## DIRECTIONS FOR THIS TASK
Begin at the top of the listing below. Write each line out exactly, ending with the line that holds "Livraison (272, 2485)".

▼

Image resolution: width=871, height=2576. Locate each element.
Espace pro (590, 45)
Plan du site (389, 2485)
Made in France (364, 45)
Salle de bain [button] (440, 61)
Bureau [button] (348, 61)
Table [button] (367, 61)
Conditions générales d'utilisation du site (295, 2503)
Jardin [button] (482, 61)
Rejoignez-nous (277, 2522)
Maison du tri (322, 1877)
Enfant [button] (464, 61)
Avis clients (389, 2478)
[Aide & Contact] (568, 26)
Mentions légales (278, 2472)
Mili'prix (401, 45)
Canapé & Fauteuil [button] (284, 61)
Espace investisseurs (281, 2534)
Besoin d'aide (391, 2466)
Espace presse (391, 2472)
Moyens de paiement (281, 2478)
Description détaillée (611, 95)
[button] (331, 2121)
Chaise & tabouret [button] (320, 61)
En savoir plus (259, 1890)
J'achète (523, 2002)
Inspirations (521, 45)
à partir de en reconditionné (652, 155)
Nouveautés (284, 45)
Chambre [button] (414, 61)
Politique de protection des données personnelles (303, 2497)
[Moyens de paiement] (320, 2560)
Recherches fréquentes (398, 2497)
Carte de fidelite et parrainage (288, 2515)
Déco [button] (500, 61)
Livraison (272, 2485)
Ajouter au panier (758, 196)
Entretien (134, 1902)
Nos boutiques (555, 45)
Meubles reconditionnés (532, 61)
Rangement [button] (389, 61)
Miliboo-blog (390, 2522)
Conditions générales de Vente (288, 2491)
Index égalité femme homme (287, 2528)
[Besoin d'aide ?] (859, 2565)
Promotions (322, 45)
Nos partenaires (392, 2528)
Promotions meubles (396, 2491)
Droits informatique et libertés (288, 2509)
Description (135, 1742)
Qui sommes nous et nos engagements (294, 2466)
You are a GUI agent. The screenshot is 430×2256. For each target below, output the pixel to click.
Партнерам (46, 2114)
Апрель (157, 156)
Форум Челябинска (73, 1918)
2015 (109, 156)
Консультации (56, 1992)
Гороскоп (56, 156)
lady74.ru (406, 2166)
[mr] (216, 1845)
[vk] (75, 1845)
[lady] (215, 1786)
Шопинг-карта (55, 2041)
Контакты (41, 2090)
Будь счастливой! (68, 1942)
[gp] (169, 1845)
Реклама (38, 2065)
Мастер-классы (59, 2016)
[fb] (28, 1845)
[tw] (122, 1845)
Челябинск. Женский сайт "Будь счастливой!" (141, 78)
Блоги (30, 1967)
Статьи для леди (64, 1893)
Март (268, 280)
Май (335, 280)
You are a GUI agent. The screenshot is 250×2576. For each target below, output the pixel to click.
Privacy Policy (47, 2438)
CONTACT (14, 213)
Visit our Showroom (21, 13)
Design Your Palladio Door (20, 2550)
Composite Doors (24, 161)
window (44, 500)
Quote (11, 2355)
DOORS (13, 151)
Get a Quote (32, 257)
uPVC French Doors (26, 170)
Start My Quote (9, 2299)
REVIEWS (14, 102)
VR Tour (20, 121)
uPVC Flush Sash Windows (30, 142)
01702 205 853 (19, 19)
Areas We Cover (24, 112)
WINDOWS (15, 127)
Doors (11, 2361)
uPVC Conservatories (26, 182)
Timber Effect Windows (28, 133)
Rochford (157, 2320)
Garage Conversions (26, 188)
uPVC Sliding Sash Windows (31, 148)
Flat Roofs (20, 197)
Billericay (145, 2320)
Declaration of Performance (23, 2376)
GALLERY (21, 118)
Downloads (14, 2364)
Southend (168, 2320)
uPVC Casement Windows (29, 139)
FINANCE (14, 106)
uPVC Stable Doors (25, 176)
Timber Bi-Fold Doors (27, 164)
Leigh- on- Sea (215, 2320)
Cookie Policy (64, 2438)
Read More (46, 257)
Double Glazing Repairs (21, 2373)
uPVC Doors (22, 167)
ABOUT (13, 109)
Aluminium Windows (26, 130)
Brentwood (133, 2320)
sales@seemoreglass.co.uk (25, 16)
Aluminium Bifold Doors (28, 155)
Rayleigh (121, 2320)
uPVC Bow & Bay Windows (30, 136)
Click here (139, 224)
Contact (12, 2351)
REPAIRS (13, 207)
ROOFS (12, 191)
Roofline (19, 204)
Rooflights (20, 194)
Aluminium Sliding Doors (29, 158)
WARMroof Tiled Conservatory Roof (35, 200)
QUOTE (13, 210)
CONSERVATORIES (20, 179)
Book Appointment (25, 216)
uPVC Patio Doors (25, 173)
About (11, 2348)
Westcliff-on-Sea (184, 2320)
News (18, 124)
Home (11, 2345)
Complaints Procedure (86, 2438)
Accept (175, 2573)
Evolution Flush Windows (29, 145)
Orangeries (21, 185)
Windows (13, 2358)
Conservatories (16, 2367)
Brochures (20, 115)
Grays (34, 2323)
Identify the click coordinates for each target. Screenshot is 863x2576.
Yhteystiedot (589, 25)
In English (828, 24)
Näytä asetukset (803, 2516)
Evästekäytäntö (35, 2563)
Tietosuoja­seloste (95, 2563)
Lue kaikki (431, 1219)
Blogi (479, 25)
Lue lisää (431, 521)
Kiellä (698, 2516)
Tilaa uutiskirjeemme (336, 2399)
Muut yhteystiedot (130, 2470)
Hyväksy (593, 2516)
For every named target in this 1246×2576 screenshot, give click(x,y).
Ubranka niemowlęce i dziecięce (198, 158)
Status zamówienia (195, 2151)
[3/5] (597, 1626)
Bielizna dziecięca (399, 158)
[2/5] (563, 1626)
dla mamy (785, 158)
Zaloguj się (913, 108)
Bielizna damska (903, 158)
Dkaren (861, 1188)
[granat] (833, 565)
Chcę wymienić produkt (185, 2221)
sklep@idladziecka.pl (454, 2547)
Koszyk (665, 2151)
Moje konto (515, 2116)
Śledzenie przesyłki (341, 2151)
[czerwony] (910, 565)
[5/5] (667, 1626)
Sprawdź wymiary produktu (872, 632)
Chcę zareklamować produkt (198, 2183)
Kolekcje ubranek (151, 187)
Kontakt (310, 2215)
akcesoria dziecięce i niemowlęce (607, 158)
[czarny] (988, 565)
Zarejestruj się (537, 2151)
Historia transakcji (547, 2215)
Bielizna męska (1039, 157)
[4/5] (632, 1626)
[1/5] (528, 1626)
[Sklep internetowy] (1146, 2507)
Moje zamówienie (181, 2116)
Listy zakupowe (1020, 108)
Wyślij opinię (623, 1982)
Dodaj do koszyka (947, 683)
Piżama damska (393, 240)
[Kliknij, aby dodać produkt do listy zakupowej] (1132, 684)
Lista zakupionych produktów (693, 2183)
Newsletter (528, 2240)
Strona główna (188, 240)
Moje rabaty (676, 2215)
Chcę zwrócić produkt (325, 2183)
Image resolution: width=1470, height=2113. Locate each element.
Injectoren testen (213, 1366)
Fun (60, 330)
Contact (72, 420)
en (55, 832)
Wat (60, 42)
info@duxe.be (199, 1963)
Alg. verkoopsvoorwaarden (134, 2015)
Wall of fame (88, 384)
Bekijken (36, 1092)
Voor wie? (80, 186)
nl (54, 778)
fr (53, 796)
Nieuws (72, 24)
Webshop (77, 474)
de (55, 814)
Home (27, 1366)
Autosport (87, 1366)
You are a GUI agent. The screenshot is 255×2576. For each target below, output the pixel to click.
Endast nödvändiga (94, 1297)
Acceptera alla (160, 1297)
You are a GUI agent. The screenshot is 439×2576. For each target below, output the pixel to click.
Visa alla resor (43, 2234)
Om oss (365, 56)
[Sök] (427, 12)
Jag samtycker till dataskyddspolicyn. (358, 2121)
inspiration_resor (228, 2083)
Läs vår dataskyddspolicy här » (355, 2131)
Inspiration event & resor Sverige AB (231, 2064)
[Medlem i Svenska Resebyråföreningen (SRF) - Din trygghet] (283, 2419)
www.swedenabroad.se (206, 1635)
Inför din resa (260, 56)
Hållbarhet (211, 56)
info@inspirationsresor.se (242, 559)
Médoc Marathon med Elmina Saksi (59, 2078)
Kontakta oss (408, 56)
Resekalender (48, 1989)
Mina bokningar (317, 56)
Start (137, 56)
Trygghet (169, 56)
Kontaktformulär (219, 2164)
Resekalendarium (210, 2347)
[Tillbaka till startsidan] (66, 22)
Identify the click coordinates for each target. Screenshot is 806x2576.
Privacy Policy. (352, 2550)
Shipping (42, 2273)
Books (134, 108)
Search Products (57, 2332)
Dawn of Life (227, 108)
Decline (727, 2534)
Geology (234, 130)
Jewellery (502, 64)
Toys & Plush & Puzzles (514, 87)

▲

## ANSWER
Image resolution: width=871, height=2576. Locate each element.
Espace pro (590, 45)
Plan du site (389, 2485)
Made in France (364, 45)
Salle de bain [button] (440, 61)
Bureau [button] (348, 61)
Table [button] (367, 61)
Conditions générales d'utilisation du site (295, 2503)
Jardin [button] (482, 61)
Rejoignez-nous (277, 2522)
Maison du tri (322, 1877)
Enfant [button] (464, 61)
Avis clients (389, 2478)
[Aide & Contact] (568, 26)
Mentions légales (278, 2472)
Mili'prix (401, 45)
Canapé & Fauteuil [button] (284, 61)
Espace investisseurs (281, 2534)
Besoin d'aide (391, 2466)
Espace presse (391, 2472)
Moyens de paiement (281, 2478)
Description détaillée (611, 95)
[button] (331, 2121)
Chaise & tabouret [button] (320, 61)
En savoir plus (259, 1890)
J'achète (523, 2002)
Inspirations (521, 45)
à partir de en reconditionné (652, 155)
Nouveautés (284, 45)
Chambre [button] (414, 61)
Politique de protection des données personnelles (303, 2497)
[Moyens de paiement] (320, 2560)
Recherches fréquentes (398, 2497)
Carte de fidelite et parrainage (288, 2515)
Déco [button] (500, 61)
Livraison (272, 2485)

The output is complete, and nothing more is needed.